Depardieu – son of the legendary French film star who he denounced as a bad dad
in a sensational 2004 tell-all memoir -- completely disappears into the role of
Bruno, a small town boy who spends practically every waking moment scamming the
town folks of everything that’s not nailed down. Bruno’s perspective abruptly
changes when he meets up with Isabelle (the emotive and ravishing Florence Loiret
Caille) in an especially awkward moment:
she’s just been hit by a car and while coming to her
assistance Bruno also manages to swipe her bracelet. Through a delightful
series of plot jump- cuts the couple is soon paddling out of town on a stolen
skiff with a runway watchdog as their companion. Really two movies in one: the
minutely detailed portrait of a larcenous, dead end provincial town coupled
with a delicious tale of love on the lam. In his memoir young Depardieu also
revealed his youthful misadventures as a teen prostitute. See A Real Life for
its robust glimpse of a life cut way too short. The film also features a smooth
supporting performance by Jacques Nolot who is better known to us for his frank
tales of Parisian queer life: Porn Theatre and Before I Forget. (Embarcadero
10-30 & 11-2)
Rapt: If you’ve ever had a hankering to abduct a top
rank French playboy/captain of industry, hold him in what amounts to a low tech
but extremely secure S/M dungeon, demand a king’s ransom and engage in a nasty
bit of mutilation just to prove you can’t be toyed with, then writer/director
Lucas Belvaux’s technically engrossing if chilly melodrama is must viewing. As
the opening credits roll Stanislas Graff (Yvan Attal) is at the top of his
game: in tight with the Elysee Palace, an attractive, affectionate mistress
stashed away in a private hideaway, wife, daughters and mom all playing their
assigned roles at home, and then wham! Kidnapped by masked brutes and forced to
discover who loves you, baby. That the answer is the family pooch isn’t the
only disappointment awaiting us in a technically brilliant if emotionally
barren two hours.
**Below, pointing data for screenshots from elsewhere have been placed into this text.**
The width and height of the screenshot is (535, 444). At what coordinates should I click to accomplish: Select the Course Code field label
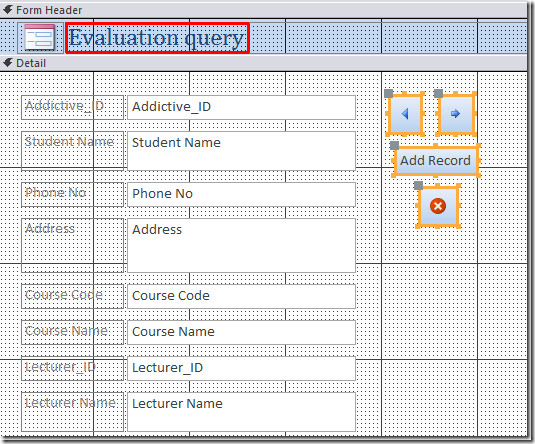point(72,297)
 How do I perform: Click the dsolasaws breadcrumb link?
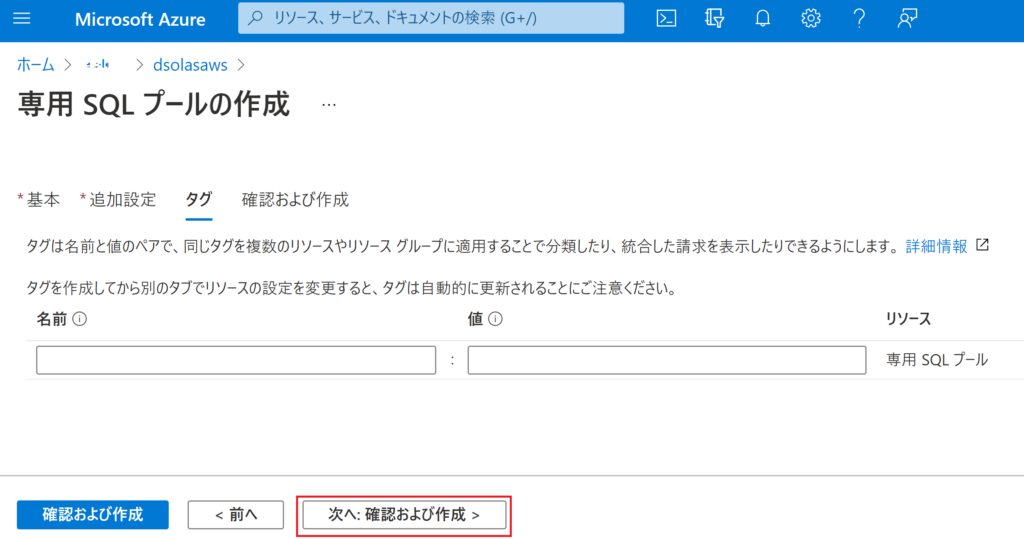[x=189, y=65]
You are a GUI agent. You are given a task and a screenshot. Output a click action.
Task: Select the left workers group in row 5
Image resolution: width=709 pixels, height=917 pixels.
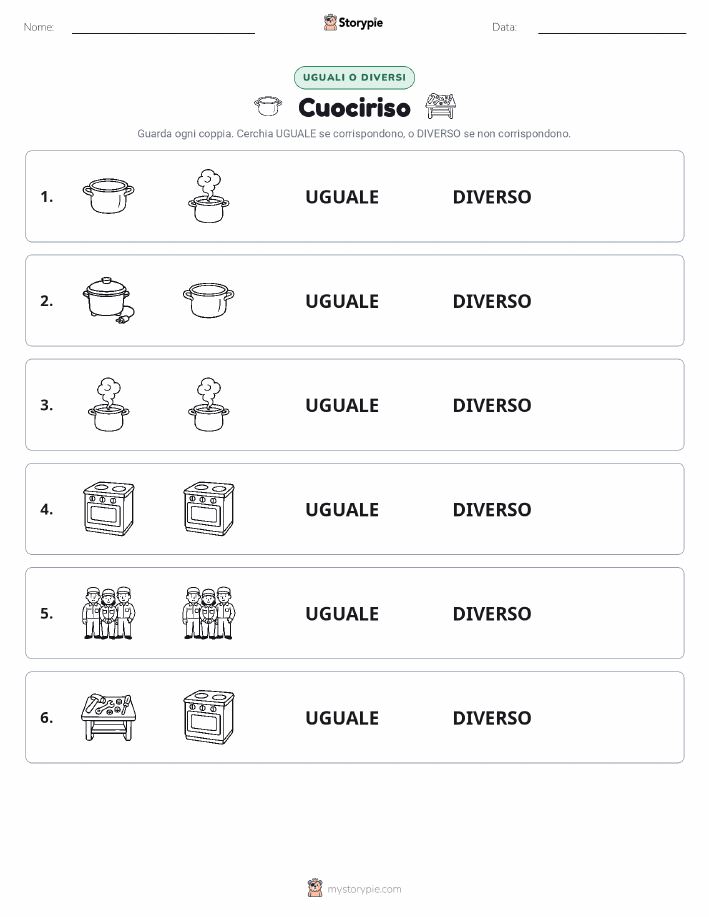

Yvan Attal is a suitable hero/victim in a scenario that
requires him to go from Al Pacino in Serpico to Al Pacino in Godfather
3, but there’s little relish for the dark humor implicit in such a
meticulously organized undressing. We either need to delve more deeply inside a
character who undergoes truly stressful changes in an impossible bid for
survival (like last year’s sensational The Prophet) or savor a character
who comes to relish his own absurdity as Cary Grant did so entertainingly in
Hitch’s caper masterwork North by Northwest.